I thought about that but, the sad truth is that as wonderful as this menu is, even in its original form, it is inaccessible if the user has no JavaScript capability.I'm afraid you're wrong. If you disable the style sheet for the Suckerfish demo, you'll see the menu as a list - exactly what it's marked-up to be. The system would be more accessible if the menu started as a plain list and was altered afterwards, but it is better than most as it is.
All the script does is apply a style to the menu items so that IE will show submenus when a parent becomes the target of a mouseover event. Decent user agents don't need this as they support the :hover pseudo-class on more elements than just a. In any case, it is the author's responsibility to make the top-level items usable links so that an IE user who isn't prepared to disable CSS support temporarily (and most IE users wouldn't know they'd have to, let alone how) can navigate to section overview pages or to a site map.
Another problem showed up: Special characters like danish and irish letters æ,ø,å and ó doesn't show properly in the menu.

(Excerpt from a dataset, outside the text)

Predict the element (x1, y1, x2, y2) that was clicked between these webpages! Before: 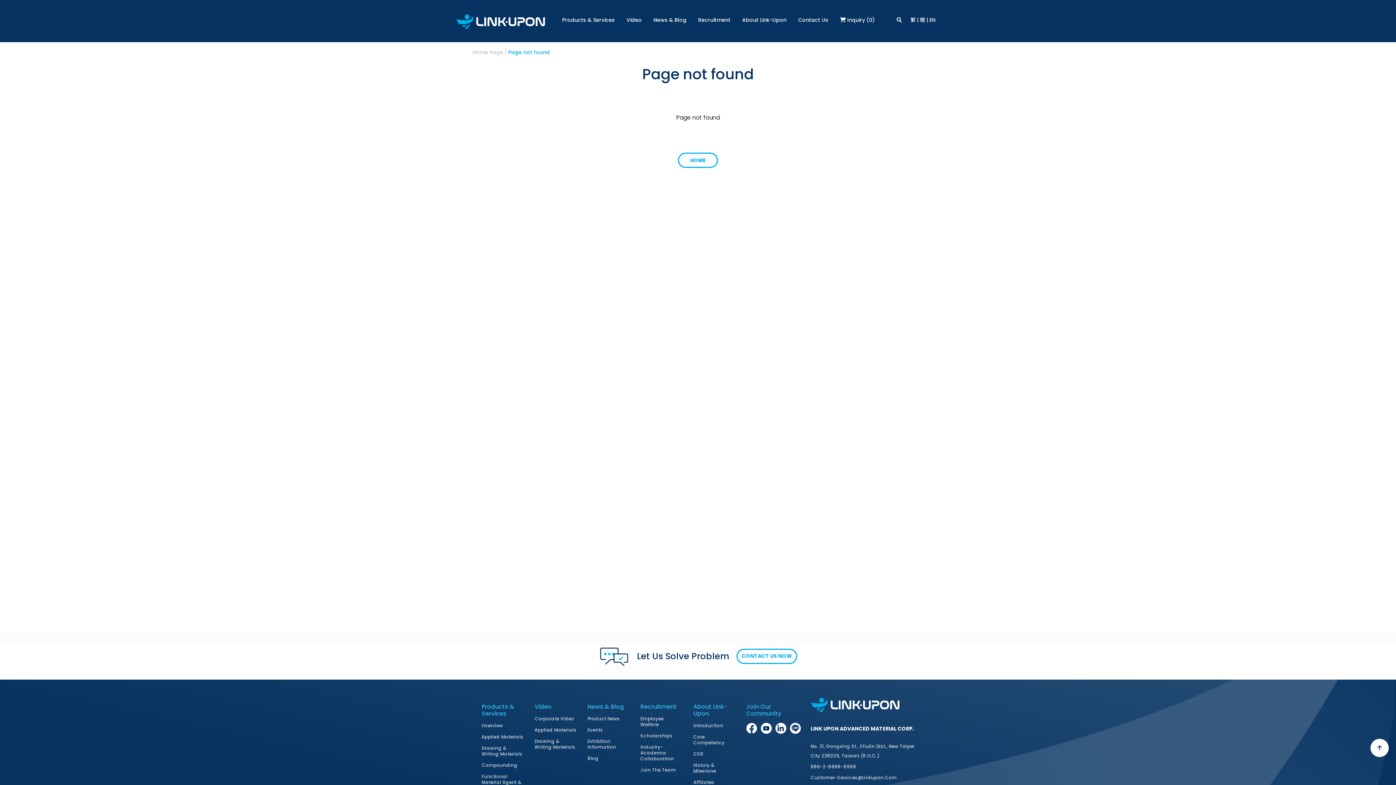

But I take it, that proper escaped characters will do the job.Really? They seem to display fine. However, as a general rule it isn't appropriate to use SGML character entities (&#nnn; or &name;) in scripts as a script engine has no real concept of entities. Instead, they should be escaped.
For example, a acute has the á and á entity references. 225 in hexadecimal is 0xe1, so it would be escaped as '\u00e1'. If you look at the entity references list (http://www.w3.org/TR/html4/sgml/entities.html) in the HTML specification (http://www.w3.org/TR/html4/), you'll see that the hexadecimal values are written in the comments as U+xxxx.
I'll look into the possibility of running serverside scripts [...]You don't need full-blown script support, just SSI (server-side includes). It literally just includes one file within another.
... but I didn't get the last comment ??
are you saying, that some browsers don't support JacaScript, or that people, who turn the JavaScript option off, won't see the menu ?Yes, to all of those questions. Client-side scripting (on the Web, at least) should always be considered unreliable and optional. It should never be used to provide critical functionality such as navigation unless you have a fool-proof alternative available. A well designed system will degrade properly to that alternative so you wouldn't need to duplicate any information.
The number of possible visitors which will have scripting disabled will vary according to your target audience, so it's pointless to quote numbers.